- Task to complete
In the reply, give back exactly the lines from the one with "You are a computer-use" through the last line of the records, without pictures.

- Data for analysis

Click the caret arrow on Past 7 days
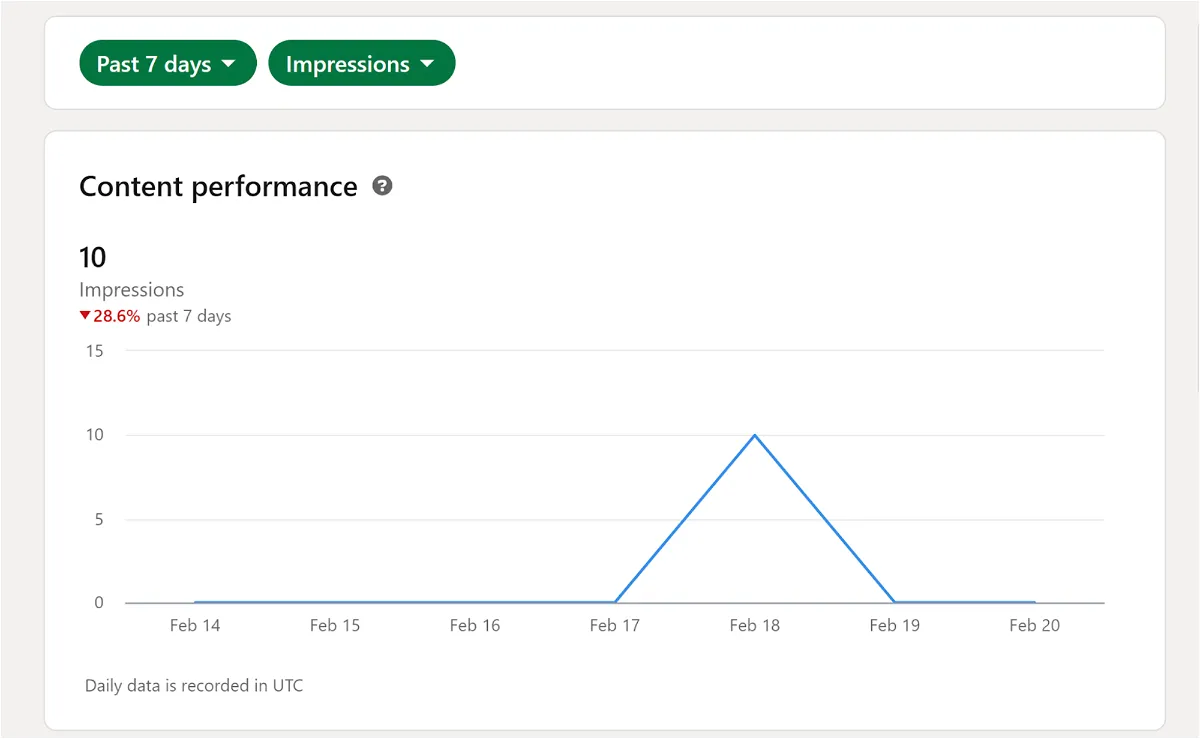Image resolution: width=1200 pixels, height=739 pixels. pyautogui.click(x=229, y=64)
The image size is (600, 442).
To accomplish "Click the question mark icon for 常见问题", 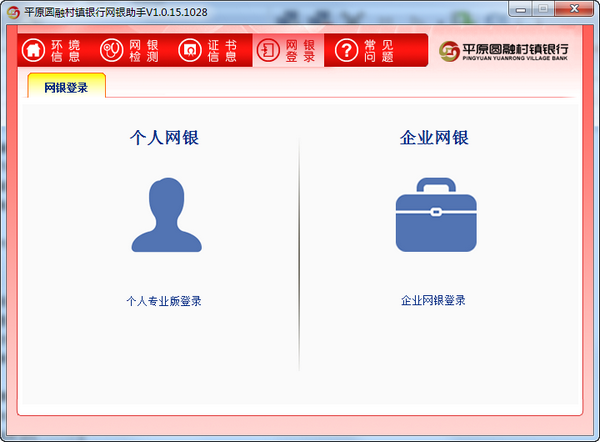I will point(346,50).
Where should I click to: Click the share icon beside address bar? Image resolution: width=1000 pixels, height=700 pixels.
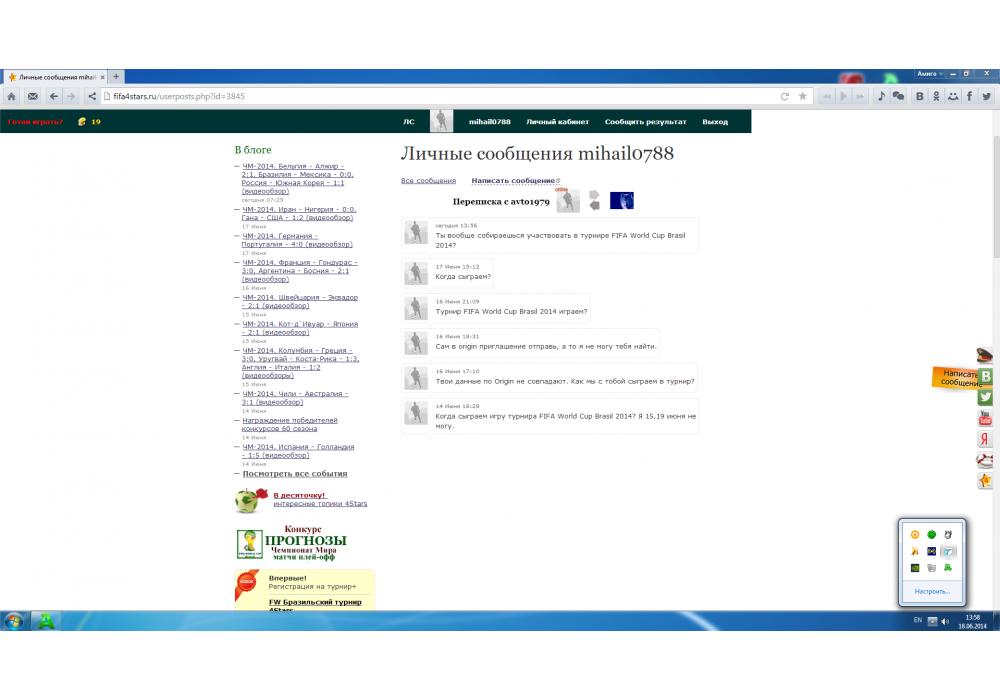click(93, 96)
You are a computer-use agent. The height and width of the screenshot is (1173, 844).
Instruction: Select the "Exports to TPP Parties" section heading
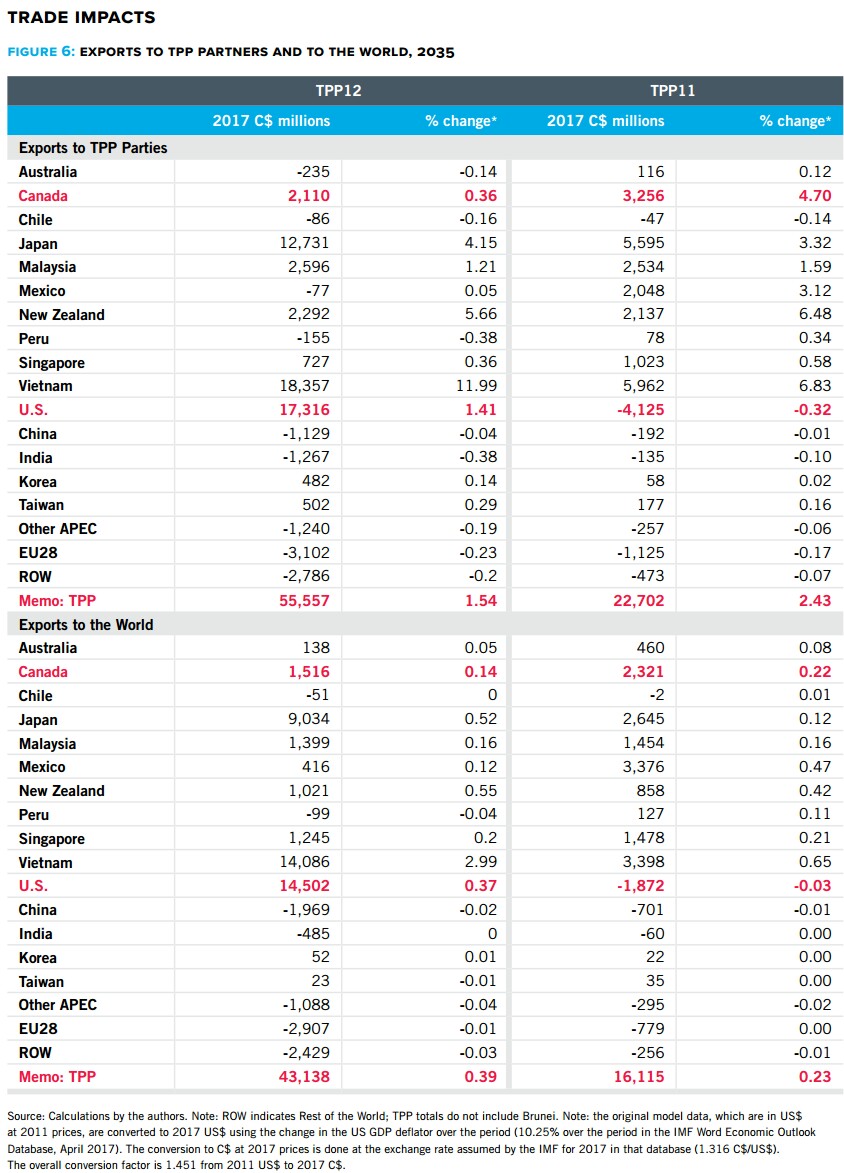tap(93, 148)
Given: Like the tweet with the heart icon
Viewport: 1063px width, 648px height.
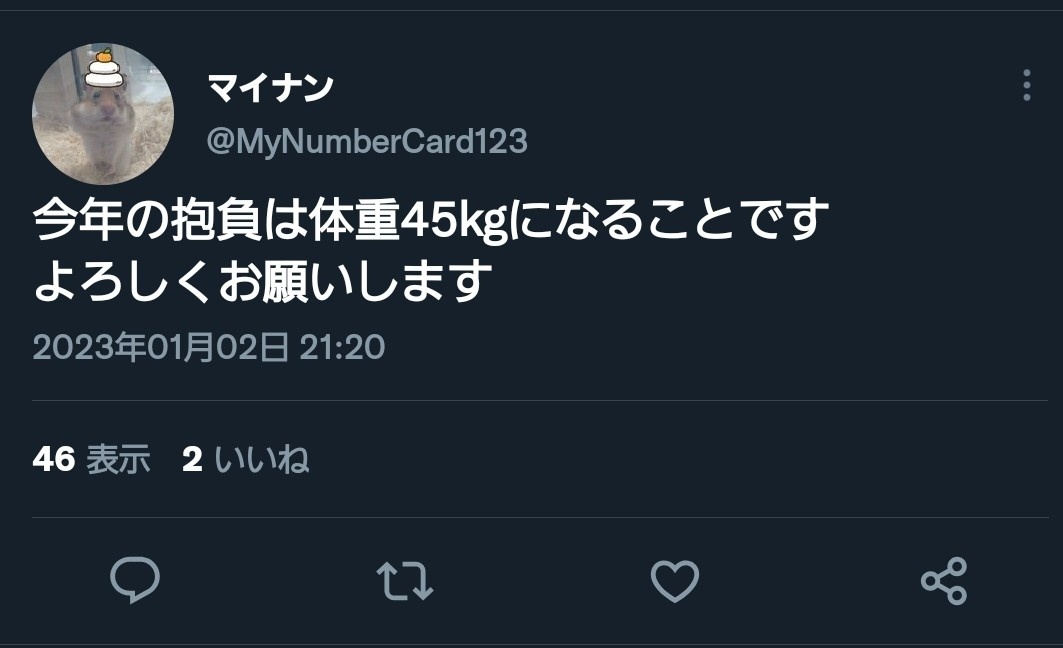Looking at the screenshot, I should pos(675,581).
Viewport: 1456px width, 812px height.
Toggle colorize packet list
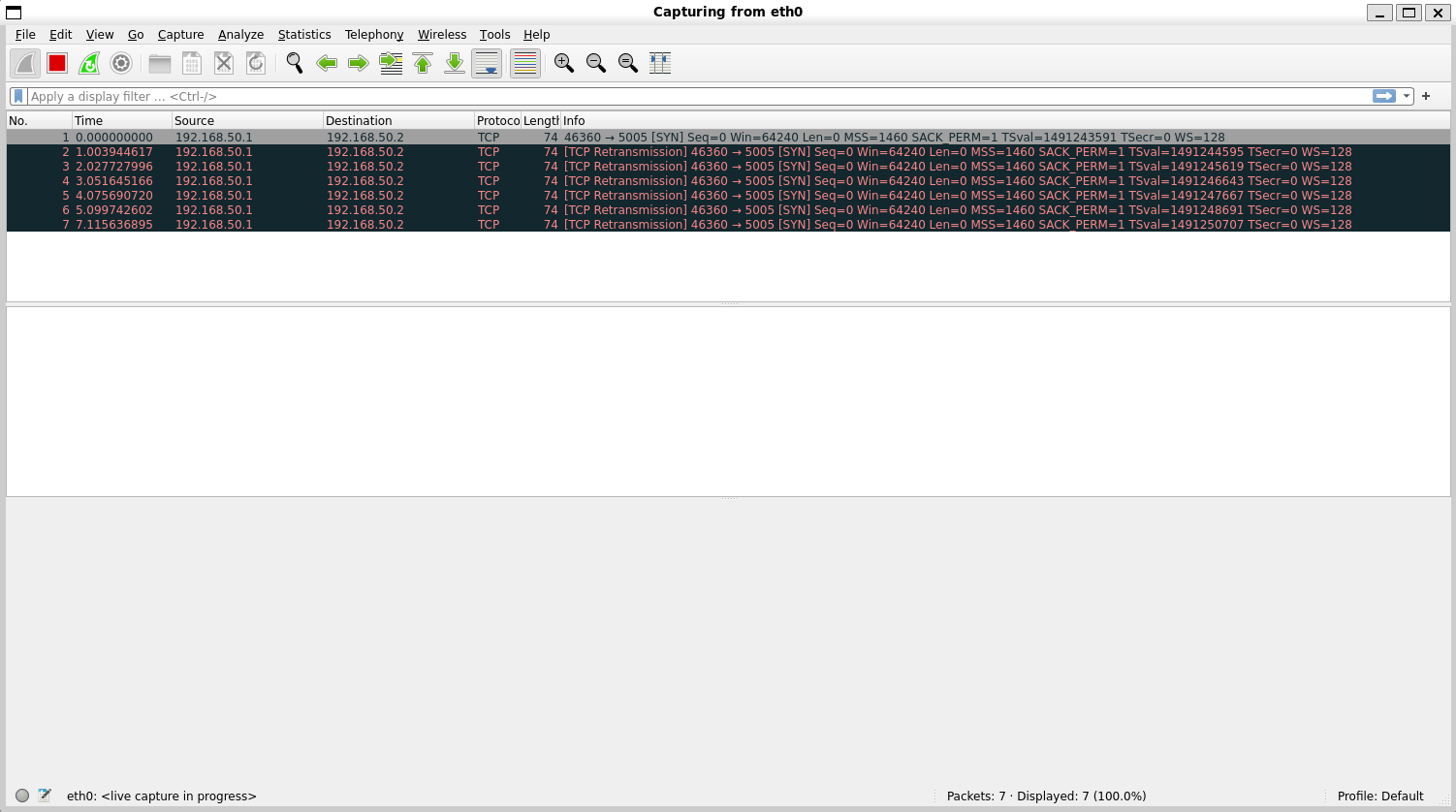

- Answer for the task
You are a computer-use agent. The height and width of the screenshot is (1173, 844).
Instruction: Select the "Exports to TPP Parties" section heading
tap(93, 148)
Given: Like the tweet with the heart icon
Viewport: 1063px width, 648px height.
Looking at the screenshot, I should pos(675,581).
Viewport: 1456px width, 812px height.
Toggle colorize packet list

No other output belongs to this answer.